Countries like Indonesia have introduced microfinance
programs to help women pursue small-business ideas instead of
housework. But creditworthy women are sometimes used as intermediaries
to obtain loans for businesses run by their male relatives.
In a report to the United Nations Human Rights Council
that is being released today, I urge a comprehensive, rights-based
approach focused on removing legal discrimination and on improving
public services — child care, water supplies, sanitation and energy
sources — to reduce the burden on women who farm. But such an approach
must also systematically challenge the traditional gender roles that
burden women with household chores in the first place.
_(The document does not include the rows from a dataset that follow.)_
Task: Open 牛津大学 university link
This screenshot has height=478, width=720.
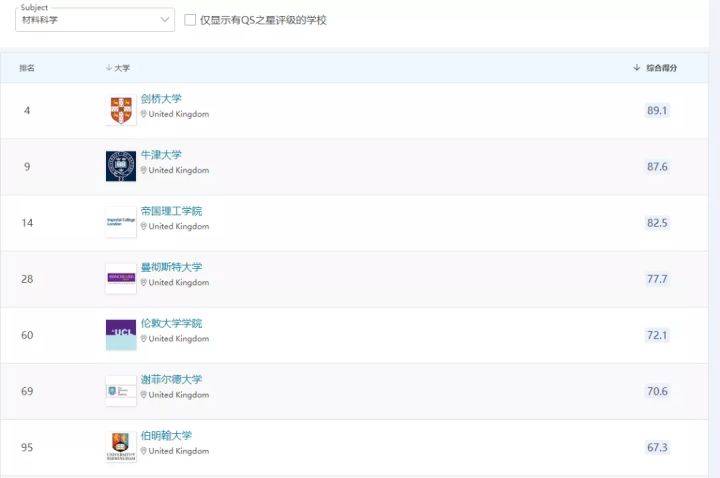Action: (x=161, y=154)
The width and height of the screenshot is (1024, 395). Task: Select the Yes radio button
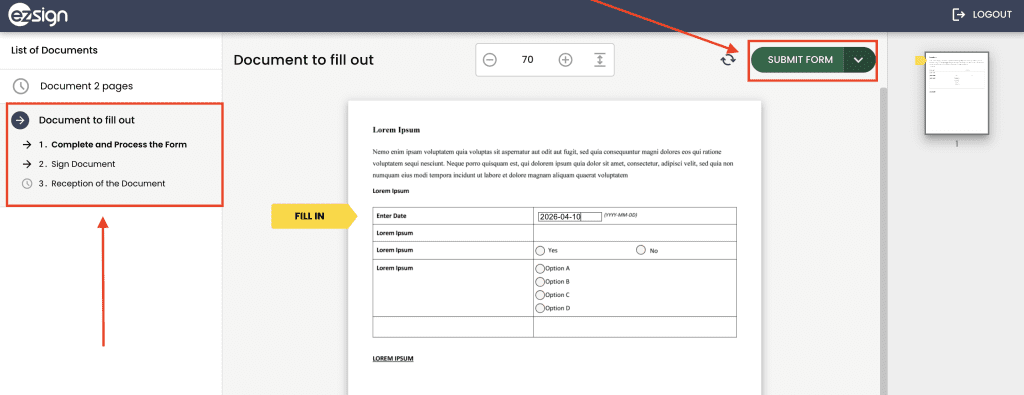pyautogui.click(x=540, y=250)
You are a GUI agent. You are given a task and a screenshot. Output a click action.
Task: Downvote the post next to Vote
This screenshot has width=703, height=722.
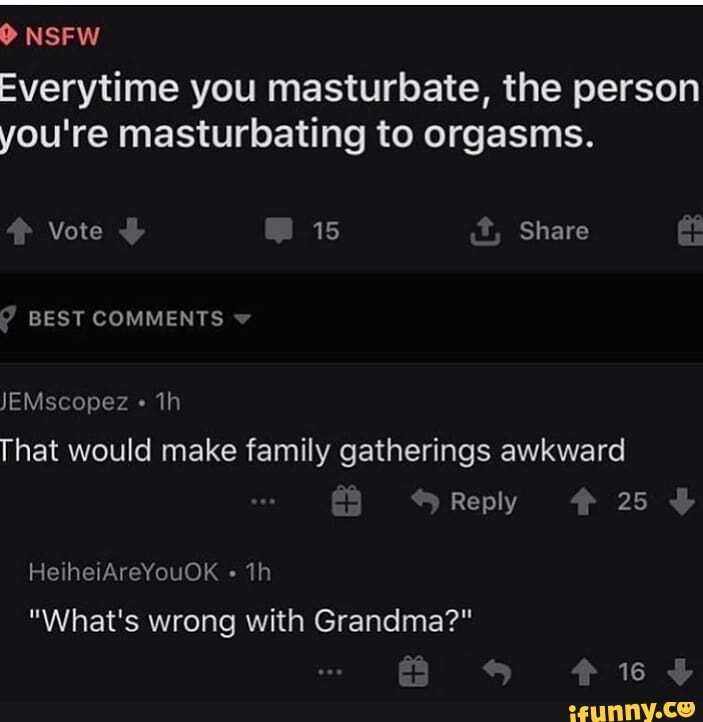pyautogui.click(x=132, y=231)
In Bangladesh, a program begun in 2002 by a nonprofit group, Building
Resources Across Communities, shows how this might be achieved. It
provided women with poultry (easier to raise than pigs, cows, goats and
sheep); subsidized legal and health services; clean water and sanitary
latrines, and a temporary daily stipend to tide over extremely poor
women who were working as maids for extra income, so that they could
focus on farming. The program also secured support from local elites,
who among other things could help ensure that the women’s children were
enrolled in school.
In the Philippines, a conditional cash-transfer program, started in
2008, covers 3 million households. Aiming to improve women’s access to
obstetric care, and to improve spending on children’s health and
education, the program includes a “gender action plan” that requires
that bank accounts be set up in women’s names (which protects their
control of the money and prevents fraud); trains women on their rights
with respect to domestic violence, child care, nutrition and other
areas; and trains fathers to share responsibility as caregivers.
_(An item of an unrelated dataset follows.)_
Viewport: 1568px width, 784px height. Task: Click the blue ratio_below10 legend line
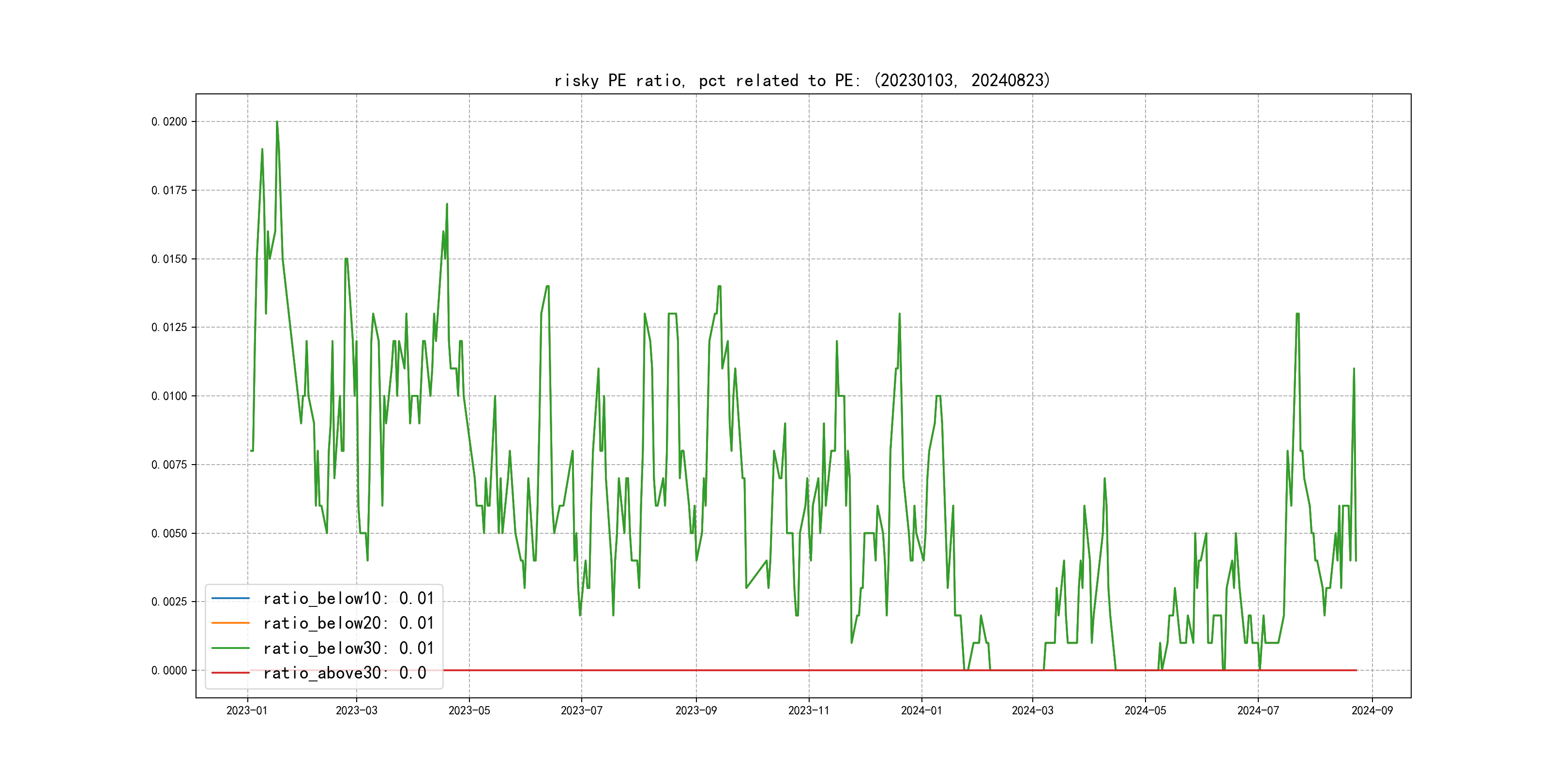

In Yunnan Province in western China, women’s groups were enlisted for a
rural road-maintenance program in 2009. The participants, mostly drawn
from ethnic minorities, received an average payment of $686 for an
average of 110 workdays, allowing them to rise above poverty. The women
were able to work while maintaining other income-generating activities
like raising pigs or selling vegetables. They also got training to
improve their agricultural productivity.
Recognizing the burden that the feminization of global farming places on
women requires us to overturn longstanding gender norms that have kept
women down even as they feed more and more of the world. The most
effective strategies to empower women who tend farm and family — and to
alleviate hunger in the process — are to remove the obstacles that
hinder them from taking charge of their lives.